With quiet pride Linton Scott talked about what he and his team (and he always underscored the team part) accomplished at the bank
With quiet pride Linton talked about what he and his team (and he always underscored the team part) accomplished at the bank. He was quite proud of an app his team built that gave the business transparency not just to IT costs, but to operating costs in general. But he was positively gleeful when describing how a bit of team lateral thinking and some creativity saved heaps of money when he had to build a fully redundant DR site.
He talked about not being afraid to hire the best and the brightest, and always keeping his door open — literally — because he felt that any conversation held behind a closed door telegraphed the wrong message. He talked about honesty and how he was always upfront with the business if something was wrong. "You can't be perfect all the time," he said. "And if you own up when something's off the boil, the business usually appreciates it and then works with you to find a way to fix it."
He said his best indicator that IT was being well run was when management and board meetings treated IT as a tick-the-box item. "I figured that people's time was better spent discussing business opportunities," he said.
There were some tough times also. Before he retired Linton oversaw the outsourcing of the IT department. Even now, almost three years after leaving the bank, a shadow of pain crosses his face when he talks about the impact it had on his friends and colleagues in the IT department.
Listening to Linton talk of life inside the company walls gave me pause to reflect on those of us who look in from the other side.
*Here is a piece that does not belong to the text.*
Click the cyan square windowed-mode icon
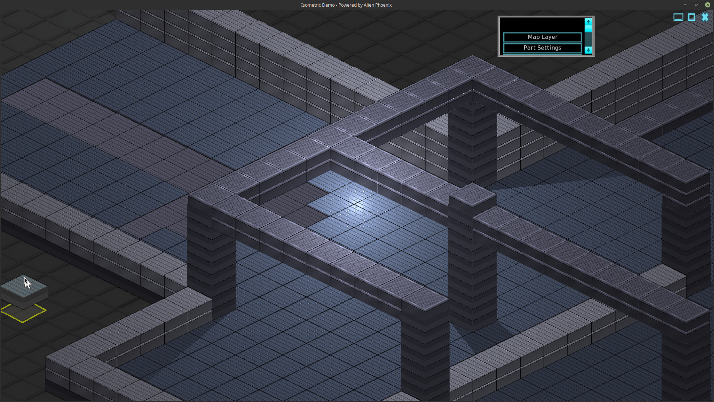This screenshot has height=402, width=714. tap(692, 17)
The journos, analysts, consultants and, yes, editors deal with CIOs via the occasional sound-bite or interview.
Like a gaggle of physicians we poke and prod the role, too often forgetting the person, then issue our impersonal diagnosis of whether the patient is fit, ailing or terminal. We compile numbers and statistics. We are the purveyors of metrics: Measurements 'R Us.
But we seldom have the opportunity to take the measure of the man or woman. Over the course of this very long day, I had that rare chance with Linton. And he measured up very well indeed.
At one point Linton told me that he had no regrets pursuing a career in IT. "I loved it all; I can count on one hand the number of days I didn't feel like going to work."
I think we're very fortunate that these days when Linton goes to work it's as the executive director of the CIO Executive Council.